Even Baude thinks this goes too far. He believes that a government official who was following the law at the time shouldn’t be able to be sued for damages just because the law was later changed, and he gives the example of officials who denied marriage licenses to gay couples before the Supreme Court recognized a right to gay marriage.

If a police officer can be sued for enforcing a valid law, “Why would I even want to work?” asked David Thomas, a professor of justice studies at Florida Gulf Coast University.

He said he thinks immunity has gone too far, but he hopes legislators will “come to their senses and find some middle ground.”

On the other hand, Baude notes, police officers who violate people’s rights seldom personally pay legal damages; they are usually covered by the state or municipality.

Interestingly, the bill applies to state and local officials but not to federal officials who violate people’s constitutional rights.

That’s because “there are more abuses” at state and local agencies, Thomas said.

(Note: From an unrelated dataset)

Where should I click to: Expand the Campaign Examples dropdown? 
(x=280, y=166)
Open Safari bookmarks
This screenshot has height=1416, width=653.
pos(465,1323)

He said federal oversight of local law enforcement has been sharply curtailed by the Trump administration and as a result, some larger agencies “have run amuck.”

But “federal government officials can violate people’s rights as well, as we’ve seen earlier this week outside the White House,” said Joanna Schwartz, a professor at UCLA School of Law.

Some scholars have suggested that qualified immunity is necessary in order to prevent law enforcement officials from being burdened with discovery in large numbers of frivolous cases.

But a 2017 article in the Yale Law Journal authored by Schwartz found that qualified immunity resulted in dismissals in fewer than 4% of cases – although the article suggested that the doctrine nevertheless warped the process by discouraging plaintiffs from filing suit or encouraging them to file suit on other grounds.

In addition to a number of liberal groups, the bill is supported by several libertarian organizations including the Republican Liberty Caucus and Young Americans for Liberty.